─── Texte fourni ───
VAL : le pionnier du métro automatique

Il y a certes eu le réseau interne de l'Exposition Universelle de Montréal en 1967, dont l'exploitation fut prolongée jusqu'en 1972 par la ville, mais sans succès et dans un but ludique, et le Kobe Port Liner au Japon, destiné à la desserte de l'aéroport de Kobe, en 1981 (merci à nos lecteurs pour ces précisions).

Le premier métro urbain automatique du monde - au sens d'une exploitation régulière sur un service d'intérêt général - est quand même considéré comme français… mais il n’est pas parisien (même si la RATP s'arroge fréquemment le titre). Néanmoins, Kobe peut effectivement prétendre aussi à ce titre, quoique l'écart de 2 ans semble surtout le fait d'un délai de réalisation plus rapide au Japon.

Il est lillois et c’est au professeur Robert Gabillard qu’on doit cette invention technique, qui sut répondre au défi fixé par Arthur Notebart, maire de Lille. D’où son nom : VAL comme Véhicule Automatique Léger et… Villeneuve d’Ascq – Lille puisque tel était l'enjeu du projet de recherche.

Quand la recherche devient appliquée

La naissance de la première génération de métro automatique est donc indissociable de la genèse du réseau de Lille. Plus encore, le VAL est véritablement un système de transport complet fondé sur un véhicule de petit gabarit pour en limiter le coût de construction et automatique pour réduire les coûts d’exploitation.
─── Données fournies ───
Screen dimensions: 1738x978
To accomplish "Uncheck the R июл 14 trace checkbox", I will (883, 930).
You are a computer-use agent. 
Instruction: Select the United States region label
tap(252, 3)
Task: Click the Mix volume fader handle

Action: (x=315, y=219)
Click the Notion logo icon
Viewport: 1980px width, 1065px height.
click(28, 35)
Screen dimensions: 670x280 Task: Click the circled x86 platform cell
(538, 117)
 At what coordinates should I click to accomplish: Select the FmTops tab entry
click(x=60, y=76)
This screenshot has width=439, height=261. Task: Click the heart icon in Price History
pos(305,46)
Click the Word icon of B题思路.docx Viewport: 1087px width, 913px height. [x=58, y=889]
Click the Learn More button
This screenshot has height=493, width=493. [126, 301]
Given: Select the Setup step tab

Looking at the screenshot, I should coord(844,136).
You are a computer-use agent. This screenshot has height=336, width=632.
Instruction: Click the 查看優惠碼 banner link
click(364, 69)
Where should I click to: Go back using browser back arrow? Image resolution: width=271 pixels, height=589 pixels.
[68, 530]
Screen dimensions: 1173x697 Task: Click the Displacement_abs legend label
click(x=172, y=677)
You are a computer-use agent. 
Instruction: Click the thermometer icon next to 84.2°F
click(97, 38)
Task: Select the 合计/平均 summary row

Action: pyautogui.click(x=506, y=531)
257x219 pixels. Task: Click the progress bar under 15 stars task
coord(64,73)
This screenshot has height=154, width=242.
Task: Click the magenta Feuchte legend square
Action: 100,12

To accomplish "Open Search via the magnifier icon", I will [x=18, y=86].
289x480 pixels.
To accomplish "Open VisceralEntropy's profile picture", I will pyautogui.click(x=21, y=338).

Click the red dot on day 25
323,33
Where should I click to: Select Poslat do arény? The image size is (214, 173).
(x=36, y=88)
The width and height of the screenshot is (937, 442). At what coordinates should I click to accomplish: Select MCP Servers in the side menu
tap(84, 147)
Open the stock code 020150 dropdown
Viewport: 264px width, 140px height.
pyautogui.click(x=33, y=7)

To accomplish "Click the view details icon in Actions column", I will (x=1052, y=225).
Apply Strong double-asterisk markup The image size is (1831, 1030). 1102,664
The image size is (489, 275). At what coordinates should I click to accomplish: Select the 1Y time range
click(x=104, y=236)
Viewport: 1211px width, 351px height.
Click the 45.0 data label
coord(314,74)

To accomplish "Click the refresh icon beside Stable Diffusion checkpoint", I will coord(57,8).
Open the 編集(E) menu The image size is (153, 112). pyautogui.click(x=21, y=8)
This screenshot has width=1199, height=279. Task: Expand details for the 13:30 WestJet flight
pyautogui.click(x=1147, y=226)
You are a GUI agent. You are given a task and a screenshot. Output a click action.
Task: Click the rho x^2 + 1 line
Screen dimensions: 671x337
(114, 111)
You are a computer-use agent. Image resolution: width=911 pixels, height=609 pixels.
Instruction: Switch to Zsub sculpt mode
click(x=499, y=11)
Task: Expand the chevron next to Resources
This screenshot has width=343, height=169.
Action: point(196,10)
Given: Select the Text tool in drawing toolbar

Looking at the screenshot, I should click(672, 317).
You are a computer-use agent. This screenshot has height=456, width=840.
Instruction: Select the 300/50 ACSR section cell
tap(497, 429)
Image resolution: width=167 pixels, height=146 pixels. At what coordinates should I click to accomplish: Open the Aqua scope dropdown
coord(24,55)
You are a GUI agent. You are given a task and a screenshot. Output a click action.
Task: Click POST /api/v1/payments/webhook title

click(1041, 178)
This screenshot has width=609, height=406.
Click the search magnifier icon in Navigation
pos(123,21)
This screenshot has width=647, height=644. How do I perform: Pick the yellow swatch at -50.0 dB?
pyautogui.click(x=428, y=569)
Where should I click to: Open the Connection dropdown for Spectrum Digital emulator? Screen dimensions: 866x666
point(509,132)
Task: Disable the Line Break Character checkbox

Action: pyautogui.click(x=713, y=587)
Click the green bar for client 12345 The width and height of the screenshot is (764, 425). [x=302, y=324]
───
_Consigne_: Citez fidèlement le texte sur le VAL en commençant par « Il est lillois » et en poursuivant jusqu'à « projet de recherche. ». Les lignes ne servent pas à cet exercice.

_Réponse rédigée_:
Il est lillois et c’est au professeur Robert Gabillard qu’on doit cette invention technique, qui sut répondre au défi fixé par Arthur Notebart, maire de Lille. D’où son nom : VAL comme Véhicule Automatique Léger et… Villeneuve d’Ascq – Lille puisque tel était l'enjeu du projet de recherche.